◆ **EXERCISE GOAL**
Write out every entry in full. Leave nothing out.

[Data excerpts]
=== Begin Enclosure ===

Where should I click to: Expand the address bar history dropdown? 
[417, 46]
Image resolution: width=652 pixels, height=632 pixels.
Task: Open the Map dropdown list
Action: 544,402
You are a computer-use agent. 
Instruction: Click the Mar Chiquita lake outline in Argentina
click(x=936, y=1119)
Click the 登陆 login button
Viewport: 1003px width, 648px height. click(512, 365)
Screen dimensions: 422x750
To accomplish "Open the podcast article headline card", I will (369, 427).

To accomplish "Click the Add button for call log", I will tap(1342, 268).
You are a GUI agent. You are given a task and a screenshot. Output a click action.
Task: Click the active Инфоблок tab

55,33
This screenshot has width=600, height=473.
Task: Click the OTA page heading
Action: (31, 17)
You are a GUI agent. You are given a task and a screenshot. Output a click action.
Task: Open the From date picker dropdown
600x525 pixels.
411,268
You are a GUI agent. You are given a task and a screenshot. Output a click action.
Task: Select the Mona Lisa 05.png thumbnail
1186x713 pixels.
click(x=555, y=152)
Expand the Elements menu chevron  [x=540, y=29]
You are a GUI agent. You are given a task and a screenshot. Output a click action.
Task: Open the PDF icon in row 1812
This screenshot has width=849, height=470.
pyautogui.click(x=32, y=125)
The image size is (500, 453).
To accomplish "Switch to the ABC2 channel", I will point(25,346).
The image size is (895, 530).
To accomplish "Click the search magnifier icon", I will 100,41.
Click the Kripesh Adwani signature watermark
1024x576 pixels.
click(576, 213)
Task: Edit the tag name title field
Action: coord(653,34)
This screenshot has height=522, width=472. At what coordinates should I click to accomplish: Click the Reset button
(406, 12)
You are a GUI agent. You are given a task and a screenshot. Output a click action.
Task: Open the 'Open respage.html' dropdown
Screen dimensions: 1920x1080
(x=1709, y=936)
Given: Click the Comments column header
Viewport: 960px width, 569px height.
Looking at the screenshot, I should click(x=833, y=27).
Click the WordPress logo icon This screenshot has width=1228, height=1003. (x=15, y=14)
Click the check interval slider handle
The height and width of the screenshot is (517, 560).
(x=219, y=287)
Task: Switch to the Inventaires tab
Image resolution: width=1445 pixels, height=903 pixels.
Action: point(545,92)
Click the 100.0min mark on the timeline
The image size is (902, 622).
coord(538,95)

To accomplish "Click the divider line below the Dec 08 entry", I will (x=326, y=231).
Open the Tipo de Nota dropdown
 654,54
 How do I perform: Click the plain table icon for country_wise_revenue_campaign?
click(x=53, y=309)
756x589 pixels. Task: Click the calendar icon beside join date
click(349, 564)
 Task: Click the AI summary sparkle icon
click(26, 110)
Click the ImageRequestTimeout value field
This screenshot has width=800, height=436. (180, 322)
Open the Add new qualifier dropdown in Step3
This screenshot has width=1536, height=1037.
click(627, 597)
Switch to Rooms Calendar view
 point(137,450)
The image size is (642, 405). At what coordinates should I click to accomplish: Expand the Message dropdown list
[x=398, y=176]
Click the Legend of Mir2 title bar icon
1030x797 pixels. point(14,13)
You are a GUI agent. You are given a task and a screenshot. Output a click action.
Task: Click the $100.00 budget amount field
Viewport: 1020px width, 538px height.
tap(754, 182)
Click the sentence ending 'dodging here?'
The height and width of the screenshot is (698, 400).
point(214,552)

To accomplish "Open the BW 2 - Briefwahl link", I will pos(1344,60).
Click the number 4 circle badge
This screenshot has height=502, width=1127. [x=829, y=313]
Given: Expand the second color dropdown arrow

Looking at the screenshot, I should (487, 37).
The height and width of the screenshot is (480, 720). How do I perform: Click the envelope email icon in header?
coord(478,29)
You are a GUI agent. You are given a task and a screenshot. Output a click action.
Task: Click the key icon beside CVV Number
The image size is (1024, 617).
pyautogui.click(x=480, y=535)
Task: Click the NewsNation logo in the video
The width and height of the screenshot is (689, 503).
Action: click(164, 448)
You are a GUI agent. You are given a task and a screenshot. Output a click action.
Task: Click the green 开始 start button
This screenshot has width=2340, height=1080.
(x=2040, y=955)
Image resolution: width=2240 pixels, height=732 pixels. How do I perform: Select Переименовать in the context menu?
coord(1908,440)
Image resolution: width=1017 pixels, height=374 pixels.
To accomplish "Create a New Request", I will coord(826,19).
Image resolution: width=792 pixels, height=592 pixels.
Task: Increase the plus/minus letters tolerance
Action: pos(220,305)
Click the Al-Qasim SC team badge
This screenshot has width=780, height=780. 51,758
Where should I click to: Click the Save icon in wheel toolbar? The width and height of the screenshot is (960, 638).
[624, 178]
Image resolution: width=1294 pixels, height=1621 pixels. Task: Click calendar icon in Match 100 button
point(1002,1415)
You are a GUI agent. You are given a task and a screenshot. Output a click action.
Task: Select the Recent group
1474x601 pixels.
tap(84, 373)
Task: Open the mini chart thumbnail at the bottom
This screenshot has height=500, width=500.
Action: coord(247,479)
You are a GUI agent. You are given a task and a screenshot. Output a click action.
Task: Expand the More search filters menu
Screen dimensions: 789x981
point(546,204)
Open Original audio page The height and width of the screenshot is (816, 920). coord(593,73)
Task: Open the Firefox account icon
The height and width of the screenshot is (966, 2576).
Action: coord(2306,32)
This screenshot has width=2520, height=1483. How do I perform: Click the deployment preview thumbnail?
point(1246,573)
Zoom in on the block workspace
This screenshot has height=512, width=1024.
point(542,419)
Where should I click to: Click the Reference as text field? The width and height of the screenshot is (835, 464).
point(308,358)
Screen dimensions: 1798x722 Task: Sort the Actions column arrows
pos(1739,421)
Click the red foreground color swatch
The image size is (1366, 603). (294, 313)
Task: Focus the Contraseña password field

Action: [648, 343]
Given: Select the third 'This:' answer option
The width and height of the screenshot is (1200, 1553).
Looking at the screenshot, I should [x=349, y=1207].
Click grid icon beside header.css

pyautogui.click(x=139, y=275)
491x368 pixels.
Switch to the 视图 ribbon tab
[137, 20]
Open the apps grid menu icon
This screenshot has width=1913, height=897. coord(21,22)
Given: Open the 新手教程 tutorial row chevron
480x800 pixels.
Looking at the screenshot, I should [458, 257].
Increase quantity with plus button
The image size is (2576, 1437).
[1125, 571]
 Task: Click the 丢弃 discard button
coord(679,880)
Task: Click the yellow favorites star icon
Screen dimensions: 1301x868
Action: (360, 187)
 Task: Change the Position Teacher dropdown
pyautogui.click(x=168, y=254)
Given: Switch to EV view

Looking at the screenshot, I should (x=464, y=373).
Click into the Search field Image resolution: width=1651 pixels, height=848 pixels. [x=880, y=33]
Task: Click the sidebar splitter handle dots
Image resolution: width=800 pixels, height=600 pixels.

=== End Enclosure ===

◆ **WORKED SOLUTION**
Where should I click to: Expand the address bar history dropdown? 
[417, 46]
Image resolution: width=652 pixels, height=632 pixels.
Task: Open the Map dropdown list
Action: 544,402
You are a computer-use agent. 
Instruction: Click the Mar Chiquita lake outline in Argentina
click(x=936, y=1119)
Click the 登陆 login button
Viewport: 1003px width, 648px height. click(512, 365)
Screen dimensions: 422x750
To accomplish "Open the podcast article headline card", I will (369, 427).

To accomplish "Click the Add button for call log", I will tap(1342, 268).
You are a GUI agent. You are given a task and a screenshot. Output a click action.
Task: Click the active Инфоблок tab

55,33
This screenshot has width=600, height=473.
Task: Click the OTA page heading
Action: (31, 17)
You are a GUI agent. You are given a task and a screenshot. Output a click action.
Task: Open the From date picker dropdown
600x525 pixels.
411,268
You are a GUI agent. You are given a task and a screenshot. Output a click action.
Task: Select the Mona Lisa 05.png thumbnail
1186x713 pixels.
click(x=555, y=152)
Expand the Elements menu chevron  [x=540, y=29]
You are a GUI agent. You are given a task and a screenshot. Output a click action.
Task: Open the PDF icon in row 1812
This screenshot has width=849, height=470.
pyautogui.click(x=32, y=125)
The image size is (500, 453).
To accomplish "Switch to the ABC2 channel", I will point(25,346).
The image size is (895, 530).
To accomplish "Click the search magnifier icon", I will 100,41.
Click the Kripesh Adwani signature watermark
1024x576 pixels.
click(576, 213)
Task: Edit the tag name title field
Action: coord(653,34)
This screenshot has height=522, width=472. At what coordinates should I click to accomplish: Click the Reset button
(406, 12)
You are a GUI agent. You are given a task and a screenshot. Output a click action.
Task: Open the 'Open respage.html' dropdown
Screen dimensions: 1920x1080
(x=1709, y=936)
Given: Click the Comments column header
Viewport: 960px width, 569px height.
Looking at the screenshot, I should click(x=833, y=27).
Click the WordPress logo icon This screenshot has width=1228, height=1003. (x=15, y=14)
Click the check interval slider handle
The height and width of the screenshot is (517, 560).
(x=219, y=287)
Task: Switch to the Inventaires tab
Image resolution: width=1445 pixels, height=903 pixels.
Action: point(545,92)
Click the 100.0min mark on the timeline
The image size is (902, 622).
coord(538,95)

To accomplish "Click the divider line below the Dec 08 entry", I will (x=326, y=231).
Open the Tipo de Nota dropdown
 654,54
 How do I perform: Click the plain table icon for country_wise_revenue_campaign?
click(x=53, y=309)
756x589 pixels. Task: Click the calendar icon beside join date
click(349, 564)
 Task: Click the AI summary sparkle icon
click(26, 110)
Click the ImageRequestTimeout value field
This screenshot has width=800, height=436. (180, 322)
Open the Add new qualifier dropdown in Step3
This screenshot has width=1536, height=1037.
click(627, 597)
Switch to Rooms Calendar view
 point(137,450)
The image size is (642, 405). At what coordinates should I click to accomplish: Expand the Message dropdown list
[x=398, y=176]
Click the Legend of Mir2 title bar icon
1030x797 pixels. point(14,13)
You are a GUI agent. You are given a task and a screenshot. Output a click action.
Task: Click the $100.00 budget amount field
Viewport: 1020px width, 538px height.
tap(754, 182)
Click the sentence ending 'dodging here?'
The height and width of the screenshot is (698, 400).
point(214,552)

To accomplish "Open the BW 2 - Briefwahl link", I will pos(1344,60).
Click the number 4 circle badge
This screenshot has height=502, width=1127. [x=829, y=313]
Given: Expand the second color dropdown arrow

Looking at the screenshot, I should (487, 37).
The height and width of the screenshot is (480, 720). How do I perform: Click the envelope email icon in header?
coord(478,29)
You are a GUI agent. You are given a task and a screenshot. Output a click action.
Task: Click the key icon beside CVV Number
The image size is (1024, 617).
pyautogui.click(x=480, y=535)
Task: Click the NewsNation logo in the video
The width and height of the screenshot is (689, 503).
Action: click(164, 448)
You are a GUI agent. You are given a task and a screenshot. Output a click action.
Task: Click the green 开始 start button
This screenshot has width=2340, height=1080.
(x=2040, y=955)
Image resolution: width=2240 pixels, height=732 pixels. How do I perform: Select Переименовать in the context menu?
coord(1908,440)
Image resolution: width=1017 pixels, height=374 pixels.
To accomplish "Create a New Request", I will coord(826,19).
Image resolution: width=792 pixels, height=592 pixels.
Task: Increase the plus/minus letters tolerance
Action: pos(220,305)
Click the Al-Qasim SC team badge
This screenshot has width=780, height=780. 51,758
Where should I click to: Click the Save icon in wheel toolbar? The width and height of the screenshot is (960, 638).
[624, 178]
Image resolution: width=1294 pixels, height=1621 pixels. Task: Click calendar icon in Match 100 button
point(1002,1415)
You are a GUI agent. You are given a task and a screenshot. Output a click action.
Task: Select the Recent group
1474x601 pixels.
tap(84, 373)
Task: Open the mini chart thumbnail at the bottom
This screenshot has height=500, width=500.
Action: coord(247,479)
You are a GUI agent. You are given a task and a screenshot. Output a click action.
Task: Expand the More search filters menu
Screen dimensions: 789x981
point(546,204)
Open Original audio page The height and width of the screenshot is (816, 920). coord(593,73)
Task: Open the Firefox account icon
The height and width of the screenshot is (966, 2576).
Action: coord(2306,32)
This screenshot has width=2520, height=1483. How do I perform: Click the deployment preview thumbnail?
point(1246,573)
Zoom in on the block workspace
This screenshot has height=512, width=1024.
point(542,419)
Where should I click to: Click the Reference as text field? The width and height of the screenshot is (835, 464).
point(308,358)
Screen dimensions: 1798x722 Task: Sort the Actions column arrows
pos(1739,421)
Click the red foreground color swatch
The image size is (1366, 603). (294, 313)
Task: Focus the Contraseña password field

Action: [648, 343]
Given: Select the third 'This:' answer option
The width and height of the screenshot is (1200, 1553).
Looking at the screenshot, I should [x=349, y=1207].
Click grid icon beside header.css

pyautogui.click(x=139, y=275)
491x368 pixels.
Switch to the 视图 ribbon tab
[137, 20]
Open the apps grid menu icon
This screenshot has width=1913, height=897. coord(21,22)
Given: Open the 新手教程 tutorial row chevron
480x800 pixels.
Looking at the screenshot, I should [458, 257].
Increase quantity with plus button
The image size is (2576, 1437).
[1125, 571]
 Task: Click the 丢弃 discard button
coord(679,880)
Task: Click the yellow favorites star icon
Screen dimensions: 1301x868
Action: (360, 187)
 Task: Change the Position Teacher dropdown
pyautogui.click(x=168, y=254)
Given: Switch to EV view

Looking at the screenshot, I should (x=464, y=373).
Click into the Search field Image resolution: width=1651 pixels, height=848 pixels. [x=880, y=33]
Task: Click the sidebar splitter handle dots
Image resolution: width=800 pixels, height=600 pixels.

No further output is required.